In this method, cell lines are specifically treated to change their fluorescence according their cell cycle state. Proteomic studies could be carried out in situ, in vivo and in real time during the cell cycle to capture development stages of a distinct cell with regard to its protein expression and to dissect desired cells or areas using laser microdissection. Furthermore, it is also possible to select individual cells of the same cell cycle phase quickly and directly using AVC software, for example.  

Cell cycle arrest

So-called checkpoints are particularly important for “quality-checking” the cell cycle during the phase transitions. It is possible to arrest the cell cycle  at the G1-/S-phase (metaphase). Up to now, it proved difficult to determine the exact time and place of the  phase transitions – it could only be done by a chemically induced cell cycle arrest process, for example. Capturing live cells of a certain stage is problematic as cells have different division rates and are therefore at different phases of the cell cycle.

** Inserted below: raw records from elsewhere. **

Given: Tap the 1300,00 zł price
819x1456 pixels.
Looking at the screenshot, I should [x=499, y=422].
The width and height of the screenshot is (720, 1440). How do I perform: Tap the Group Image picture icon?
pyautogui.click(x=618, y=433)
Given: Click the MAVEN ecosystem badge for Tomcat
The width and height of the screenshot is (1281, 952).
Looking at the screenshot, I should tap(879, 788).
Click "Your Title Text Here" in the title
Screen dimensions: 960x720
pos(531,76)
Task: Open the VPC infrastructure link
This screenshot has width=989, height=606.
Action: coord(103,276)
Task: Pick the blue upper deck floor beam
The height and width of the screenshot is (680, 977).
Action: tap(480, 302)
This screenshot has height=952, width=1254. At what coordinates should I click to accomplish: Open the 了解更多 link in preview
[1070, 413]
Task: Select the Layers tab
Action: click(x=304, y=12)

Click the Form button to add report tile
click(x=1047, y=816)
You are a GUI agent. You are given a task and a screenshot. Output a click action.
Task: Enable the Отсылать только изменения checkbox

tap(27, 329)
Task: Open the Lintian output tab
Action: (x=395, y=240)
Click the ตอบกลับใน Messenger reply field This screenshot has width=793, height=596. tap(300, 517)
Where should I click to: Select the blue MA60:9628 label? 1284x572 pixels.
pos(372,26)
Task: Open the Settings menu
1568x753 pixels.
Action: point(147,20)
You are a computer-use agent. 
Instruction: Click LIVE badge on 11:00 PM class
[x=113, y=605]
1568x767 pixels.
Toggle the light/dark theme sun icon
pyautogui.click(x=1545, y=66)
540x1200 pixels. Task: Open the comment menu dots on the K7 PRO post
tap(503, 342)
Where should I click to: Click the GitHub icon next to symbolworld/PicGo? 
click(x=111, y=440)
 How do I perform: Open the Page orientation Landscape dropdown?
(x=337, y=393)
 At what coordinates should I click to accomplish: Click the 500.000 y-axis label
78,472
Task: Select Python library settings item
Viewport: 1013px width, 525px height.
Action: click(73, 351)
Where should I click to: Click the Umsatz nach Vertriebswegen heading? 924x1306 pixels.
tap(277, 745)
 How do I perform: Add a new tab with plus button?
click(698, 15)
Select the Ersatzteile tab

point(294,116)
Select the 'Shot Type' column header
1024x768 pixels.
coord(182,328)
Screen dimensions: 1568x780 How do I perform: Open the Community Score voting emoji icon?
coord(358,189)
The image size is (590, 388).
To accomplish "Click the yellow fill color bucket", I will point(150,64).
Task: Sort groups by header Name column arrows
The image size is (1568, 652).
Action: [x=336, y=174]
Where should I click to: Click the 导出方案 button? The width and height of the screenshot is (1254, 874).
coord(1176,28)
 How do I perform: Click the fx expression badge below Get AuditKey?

If a toxin is applied to the cells before the S phase so that division stagnates, the cell cycle can be synchronized within 2 days. All cells are then in the same phase. This type of cell cycle arrest is used for isolating chromosomes of leucocytes, for instance. Leucocytes of human blood are cultivated over a period of 72-96 hours and then treated for one hour with colcemide to halt the cell cycle in the metaphase.

However, the synchronized cell cycle becomes imbalanced again after a while due to the different division times.

FUCCI technology

FUCCI technology can be specifically used to visualize the transition from G1 phase to S phase in live cells. The problem of long waiting periods as encountered with the chemical induced cell cycle arrest technique is circumvented by introducing fluorescent proteins. The different stage of development of the cells can then be identified by their different colors. Fluorescence is triggered by introducing the proteins mAG-geminin and mKO2-Cdt1, for example. The individual phases are identified by striking color contrasts. Cell nuclei show up red in the G1 phase, and fluoresce green in the S-, G2-, and M phase. The transitions from G1 to S phase are identified by yellow fluorescence. The combination of fluorescence mode with laser microdissection is an enormous time saving, as the yellow fluorescing cells, for instance, can be captured via the AVC module and directly recorded and dissected in fluorescence mode.